Fastest way to store and save coordinate data in a loop-CodePudding

I getting face landmarks for each frame in a video. There are 477 landmarks, and each one is a (3,) vector.

I have a 10 minute video at 30 fps. This means that I have 18000 arrays of shape (477,3). I want to store all this info in a pandas dataframe where each row is a frame and has 477 columns, one for each (3,) array.

Currently, I am doing this:

frame_lms = []
for frame in video:
    landmark_dict = {}
    lm_count = 0
    for landmark in frame:
        x = landmark.x
        y = landmark.y
        xy = np.array([x,y])
        landmark_dict[f"lm_{count}"] = xy
        lm_count =1
    frame_lms.append(landmark_dict)
df = pd.DataFrame.from_dict(frame_lms)
df.to_csv('save.csv')

I got the idea to store everything in a list of dicts, append to a list, and then save from research showing that from_dict is the fastest way to create a pandas df. However, this process is still slow because I have to hold frame_lms in state, which gets huge as I append (477,3) arrays into it.

What is the most computationally efficeint way to solve a problem like this?

CodePudding user response：

It is better to avoid creating and converting to numpy.array many objects in the inner portion of nested a loop.
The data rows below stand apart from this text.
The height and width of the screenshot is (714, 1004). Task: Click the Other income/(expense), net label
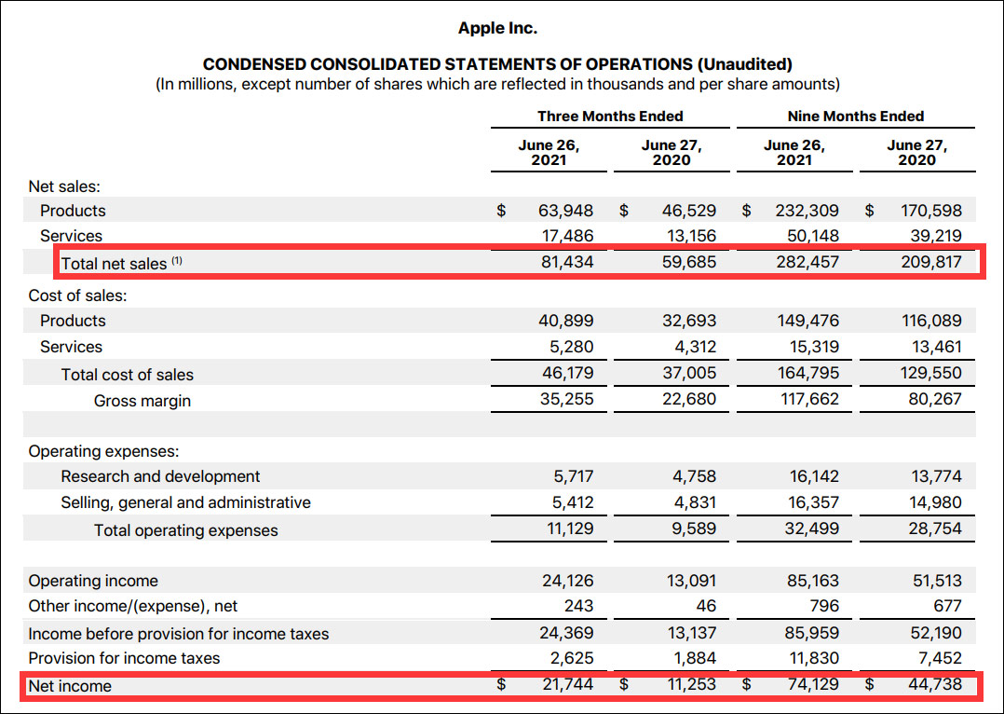(132, 606)
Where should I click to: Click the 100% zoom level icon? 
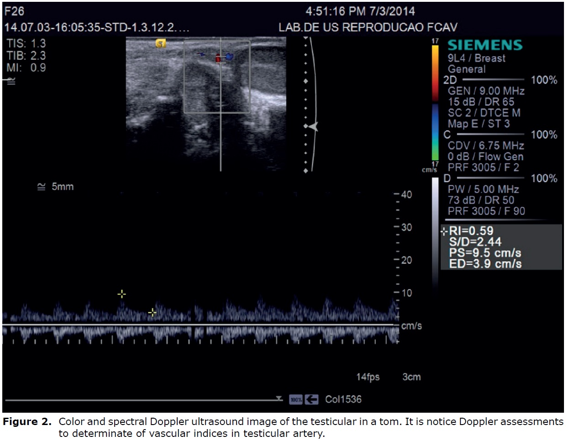[x=296, y=399]
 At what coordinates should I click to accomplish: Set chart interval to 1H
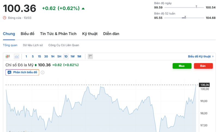point(53,56)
Your code is much faster if you change xy = np.array([x, y]) in the inner loop to xy = (x, y). In the following code, I left the conversion to numpy.ndarray out since I understand it is OK for the OP.

Since python is very efficient managing lists you can create a list of lists with the data, and asign the column names when creating the DataFrame.
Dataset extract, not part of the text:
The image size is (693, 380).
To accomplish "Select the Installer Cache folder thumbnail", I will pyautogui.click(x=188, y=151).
The faster, pythonic way of creating the list is

rv = [[(lm.x, lm.y) for lm in f] for f in video]

The it is equivalent to the following, slightly slower code (not recommended):

import numpy as np

# load video here

rv = []
for frame in video:
    internal = []
    for landmark in frame:
        internal.append((landmark.x, landmark.y))
    rv.append(internal)

You can create the DataFrame from the lists using

df = pd.DataFrame(rv, columns=[f"lm_{count}" for count in range(477)])